Turma declara competência da JT para julgar dano moral decorrente da negativação de nome do empregado junto a órgãos de proteção ao crédito
O ex-empregado de uma grande empresa responsável pela administração de duas importantes varejistas brasileiras procurou a Justiça do Trabalho alegando que a reclamada teria descumprido diversas obrigações. Uma das condutas denunciadas foi a de que a ex-empregadora teria procedido à negativação de seu nome perante o cadastro de devedores do SPC (Serviço de Proteção ao Crédito). Por esta razão, o reclamante pediu o pagamento de uma indenização por dano moral.
No entanto, por entender que a matéria envolve relação consumerista, ou seja, é regulada pelo Código de Defesa do Consumidor (Lei 8.078/90), a juíza de 1º Grau declarou a incompetência da Justiça do Trabalho para julgamento da pretensão. O caso foi parar na Turma Recursal de Juiz de Fora, que reformou a decisão. Com base no voto do juiz convocado Antônio Carlos Rodrigues Filho, os julgadores deram provimento ao recurso para reconhecer a competência da Justiça do Trabalho para exame do pedido.
Na inicial, o reclamante relatou que adquiriu produtos da empresa, de forma financiada, sendo o pagamento realizado mediante desconto em folha. Ocorre, contudo, que, em razão de afastamento previdenciário, a empresa encaminhou tardiamente os respectivos carnês para pagamento, que acabou resultando na inclusão de seu nome, pelo CDL-Juiz de Fora, no rol de devedores.

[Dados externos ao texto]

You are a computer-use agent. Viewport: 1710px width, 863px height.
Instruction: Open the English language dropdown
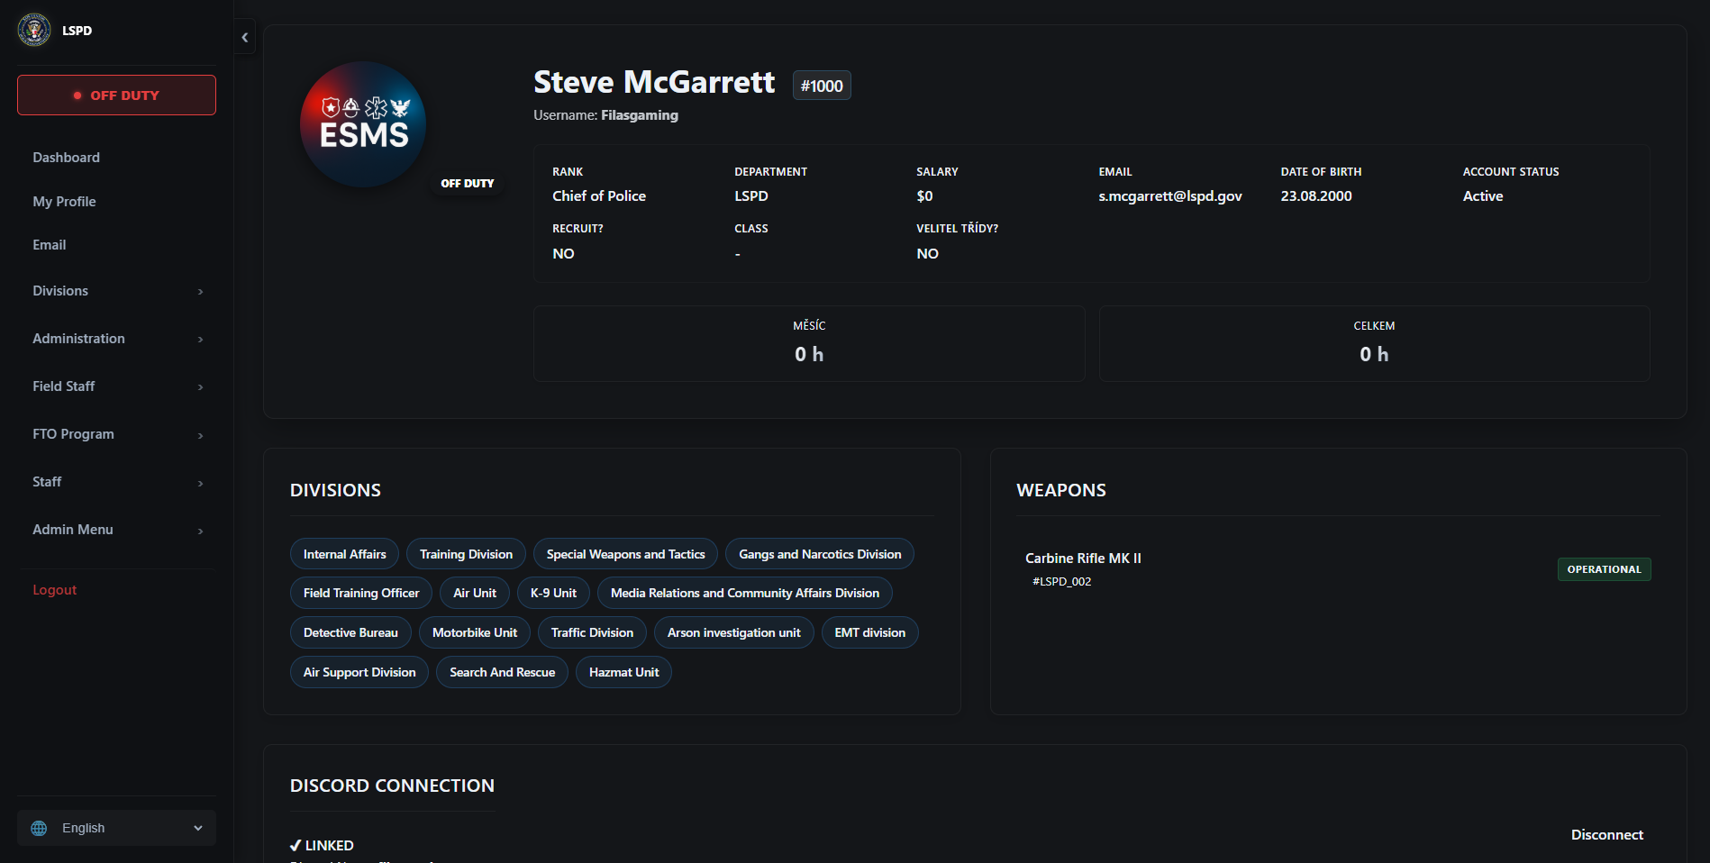click(116, 828)
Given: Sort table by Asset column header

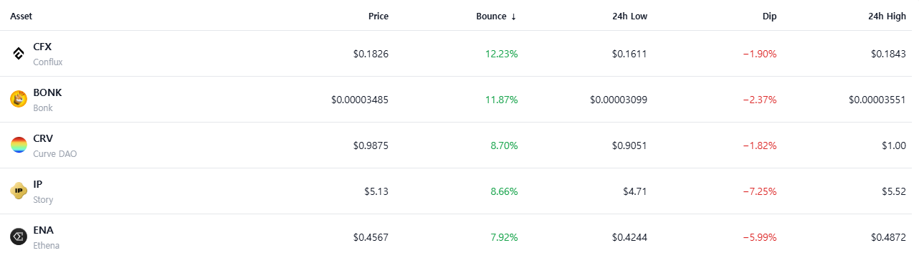Looking at the screenshot, I should point(21,16).
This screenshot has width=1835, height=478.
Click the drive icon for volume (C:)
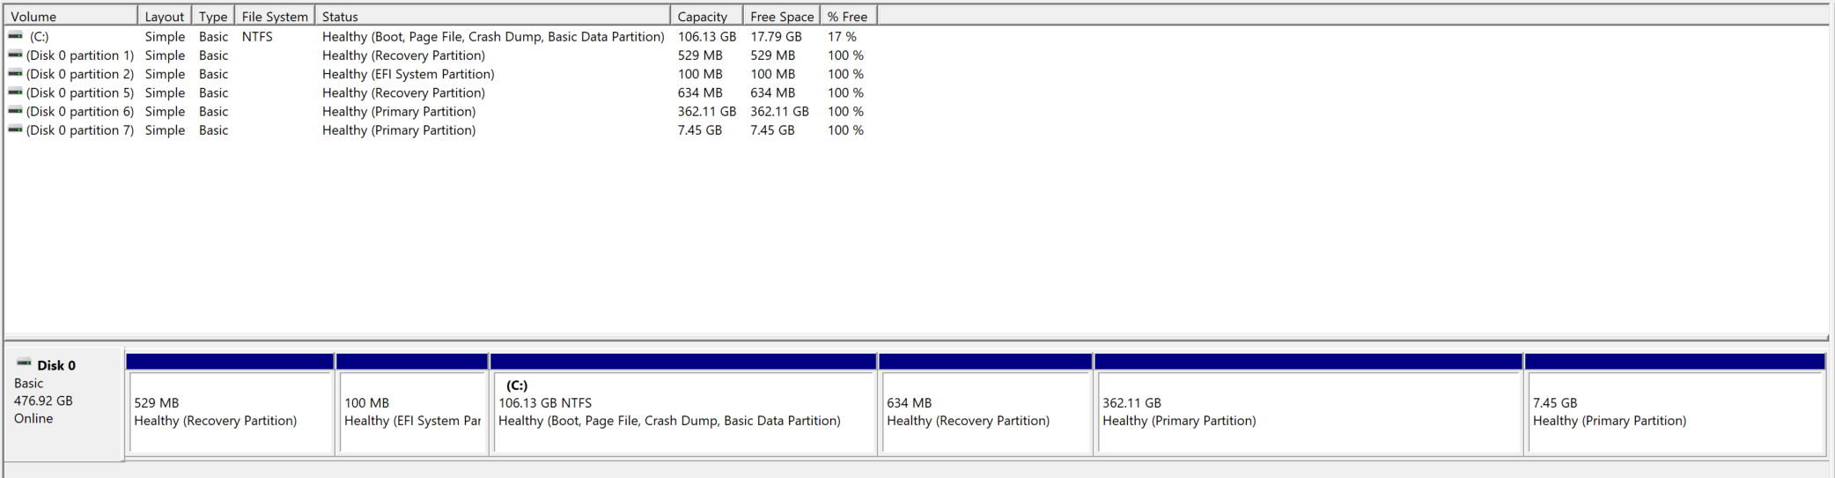click(x=16, y=36)
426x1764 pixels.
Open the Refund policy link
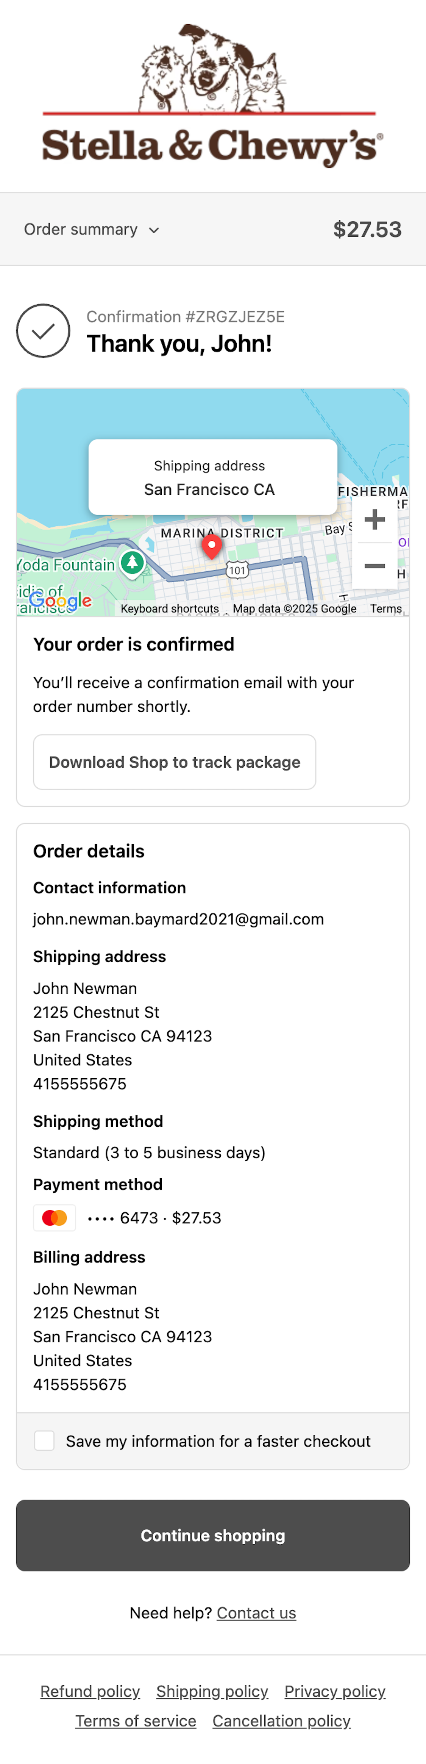coord(90,1691)
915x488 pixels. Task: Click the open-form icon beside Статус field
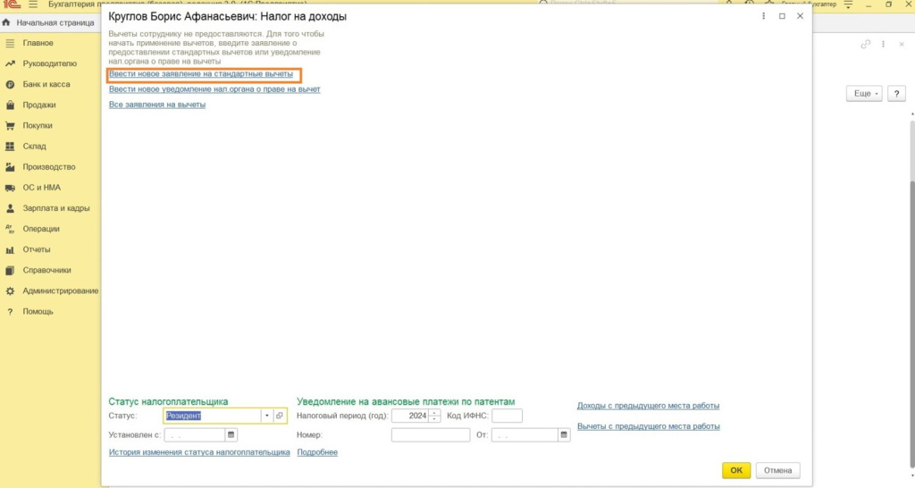tap(279, 416)
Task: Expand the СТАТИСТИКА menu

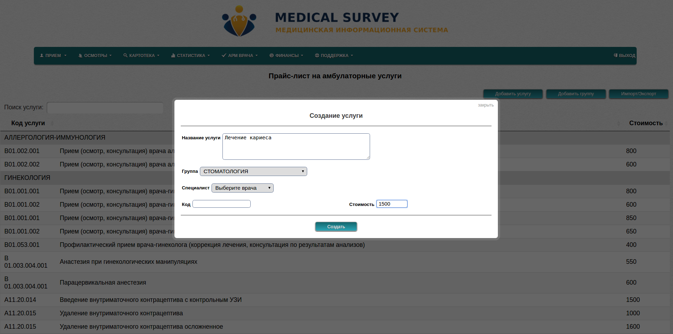Action: point(190,56)
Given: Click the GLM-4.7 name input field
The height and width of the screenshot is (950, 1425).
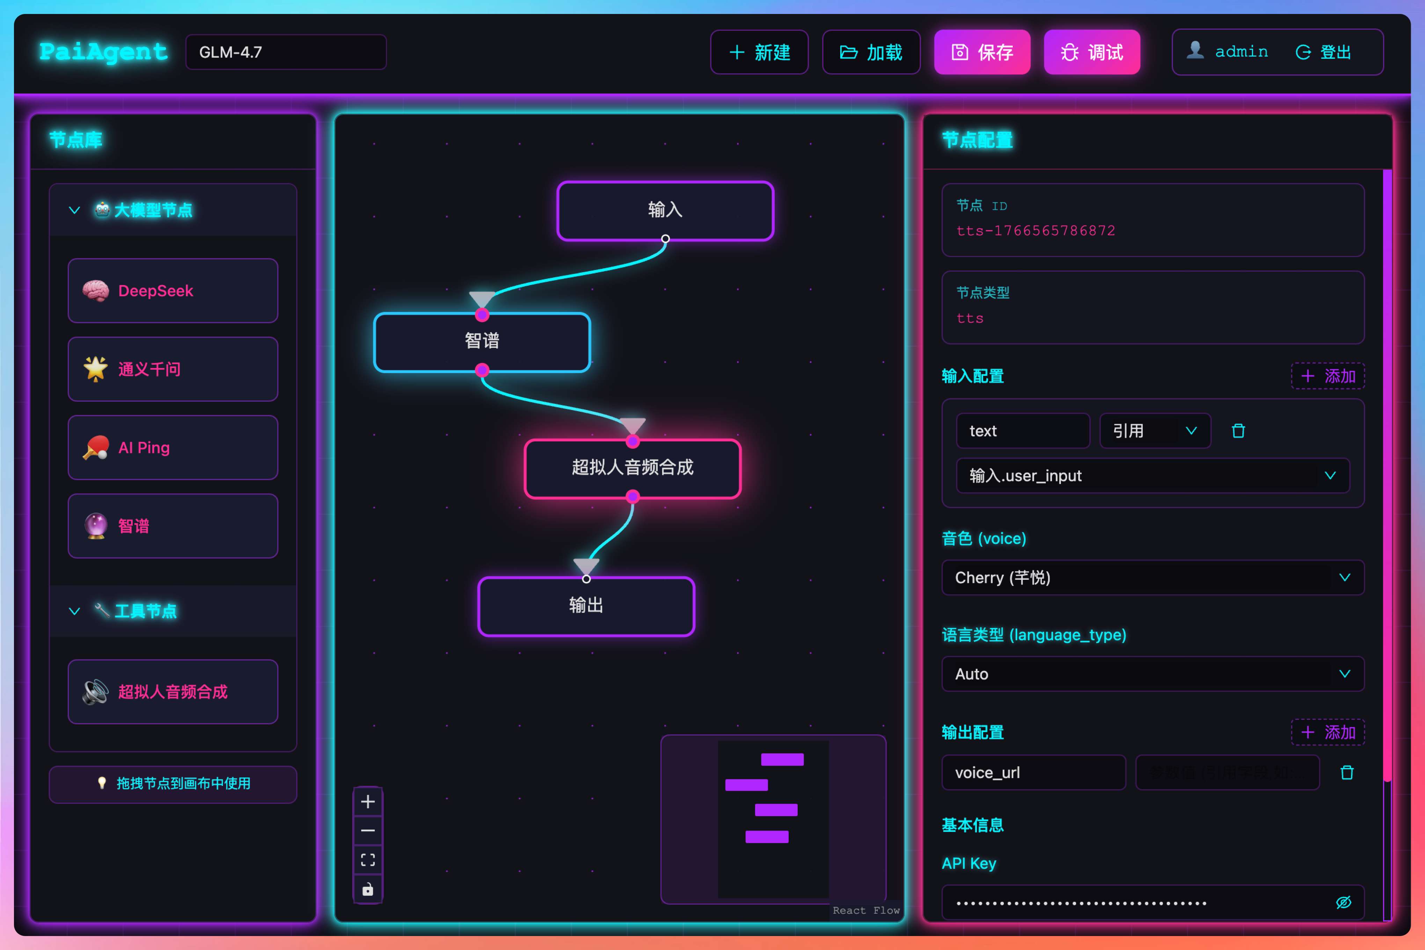Looking at the screenshot, I should [285, 52].
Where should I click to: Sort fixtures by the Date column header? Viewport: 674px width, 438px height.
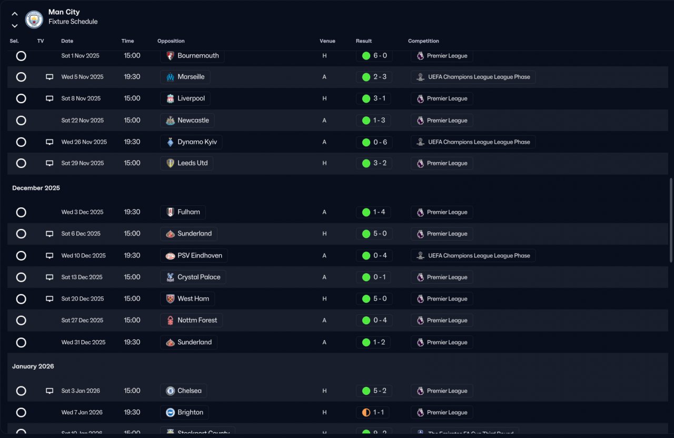click(x=67, y=41)
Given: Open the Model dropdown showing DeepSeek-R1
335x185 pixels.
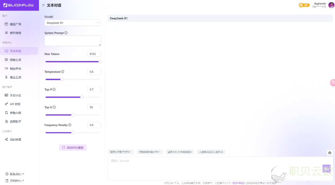Looking at the screenshot, I should click(73, 23).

Ao proferir o seu voto, o relator lembrou que a competência da Justiça do Trabalho é prevista no artigo 114 da Constituição Federal, cabendo a ela dizer o direito nas controvérsias decorrentes das relações de trabalho, bem como nas outras controvérsias oriundas dessas relações (inciso IX). Para o magistrado, é este, exatamente, o caso do processo examinado, uma vez que a discussão tem origem remota no contrato de emprego havido entre as partes.
"A relação jurídica principal é a relação de emprego e não a relação de consumo em que se envolveram, indiretamente, o empregado e a empregadora", apontou o julgador, ponderando que a relação consumerista, no caso, só existe porque, antes dela, estabeleceu-se a relação de emprego. "A relação de consumo não existiria sem a relação de emprego, ao passo que o inverso não é verdadeiro", destacou.
O magistrado chamou a atenção para o fato de a própria ré, em contestação, ter admitido que os valores eram automaticamente debitados do vencimento do reclamante, enquanto empregado, constando os descontos correspondentes em seus holerites. Conforme observou, havia uma cláusula contratual exclusiva e essencialmente trabalhista, que previa o desconto em folha de pagamento. Ainda que esta facilitasse a compra por parte do empregado, representava, em contrapartida, uma garantia de adimplência inequívoca a favor do empregador, ao menos enquanto perdurasse a relação de emprego.
Ainda de acordo com entendimento do juiz convocado, foi exatamente essa cláusula contratual trabalhista que trouxe o prejuízo alegado pelo trabalhador. As circunstâncias que o levaram a deixar de pagar têm relação e origem direta na relação de emprego. Ele observou que a negativação do nome do inadimplente (providência ligada à relação de consumo) é simples desdobramento da controvérsia surgida por causa da relação de trabalho.
"Quem veio ao Judiciário foi o empregado, queixando-se de ato ilícito da empregadora (ao ter deixado de criar alternativas para pagamento) e buscando a compensação de que se julga merecedor em razão do dano moral. São estes, na verdade, com todas as vênias à d. Julgadora, os figurinos que vestem os atores processuais, e não os de consumidor perante a empresa de comércio varejista, como dito em sentença", entendeu o magistrado, para quem não há como fugir da conclusão de que a relação de trabalho é que dá sustentação jurídica à controvérsia trazida ao Judiciário.
Acompanhando o entendimento, a Turma afastou a incompetência declarada, determinando o retorno dos autos ao juízo de origem para exame e julgamento dos pedidos feitos pelo trabalhador.